What you will do> Transcribe word for word the part of the essay below about a son's depression that opens with "My oldest son" and closes with "experience of life.".

Extract>
--------------------------------

My oldest son experienced a couple year span where he found himself disenchanted with life. He found that nothing really excited him, that getting up go to college was a challenge and that he did not enjoy it when he got there. He found that getting up itself was a challenge and preferred to sleep to not have to be in his experience of life.

His depression became my biggest focus. How could I fix this? I cried, I begged, I prayed, and I demanded that God make him happy! I worried most of the time about him, I cringed each and every time the phone rang that this would be “the call”, the call that said, you will never see him again, you failed because you could not make him happy, he is your son, and how could you have let him down this way.  My wonderfully wise husband finally said if suicide is what he chooses, you are going to have to accept it. I was appalled and said that not on my watch will he choose suicide, I will fix this.  After that first reaction, I let what he said sink in. Who was I to decide what was right for him? Who was I to decide it was my job to fix it? I finally was able to see it this way:  Before my son was born, he looked at earth and decided that it looked like fun and a good idea to take a human body. Once he got to that sad place in his life, he decided that this was not necessarily what he signed up for and did not really want to stay. I realized that I was being very selfish trying to make him choose to stay here. That if he had decided he hated college and wanted to quit, I would say fine, if you are not happy doing that, don’t do it. I had to honor him and say, if being a human does not serve you fine, if you are not happy doing that, don’t do it. It took a while to really own that, but it did happen. I stopped losing sleep worrying and was able to enjoy my life more, and am very happy that he has decided to stay around because I really enjoy him and would miss getting to spend time with him.

--------------------------------

(Source records)
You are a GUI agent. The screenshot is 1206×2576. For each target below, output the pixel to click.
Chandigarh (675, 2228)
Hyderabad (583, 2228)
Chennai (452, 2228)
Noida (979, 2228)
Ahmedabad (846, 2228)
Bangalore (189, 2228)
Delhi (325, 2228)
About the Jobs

--------------------------------

Answer section>
My oldest son experienced a couple year span where he found himself disenchanted with life. He found that nothing really excited him, that getting up go to college was a challenge and that he did not enjoy it when he got there. He found that getting up itself was a challenge and preferred to sleep to not have to be in his experience of life.